AIM OF THE TASK
Go through the records below and write each one out again unchanged.

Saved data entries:
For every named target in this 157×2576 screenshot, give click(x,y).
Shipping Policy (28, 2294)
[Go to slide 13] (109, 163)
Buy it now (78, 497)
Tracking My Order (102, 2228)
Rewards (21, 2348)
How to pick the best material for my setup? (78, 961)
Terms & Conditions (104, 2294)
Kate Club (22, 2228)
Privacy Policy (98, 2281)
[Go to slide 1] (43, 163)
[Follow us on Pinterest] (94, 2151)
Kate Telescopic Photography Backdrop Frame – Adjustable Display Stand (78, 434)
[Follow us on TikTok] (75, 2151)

YOUR RESPONSE
For every named target in this 157×2576 screenshot, give click(x,y).
Shipping Policy (28, 2294)
[Go to slide 13] (109, 163)
Buy it now (78, 497)
Tracking My Order (102, 2228)
Rewards (21, 2348)
How to pick the best material for my setup? (78, 961)
Terms & Conditions (104, 2294)
Kate Club (22, 2228)
Privacy Policy (98, 2281)
[Go to slide 1] (43, 163)
[Follow us on Pinterest] (94, 2151)
Kate Telescopic Photography Backdrop Frame – Adjustable Display Stand (78, 434)
[Follow us on TikTok] (75, 2151)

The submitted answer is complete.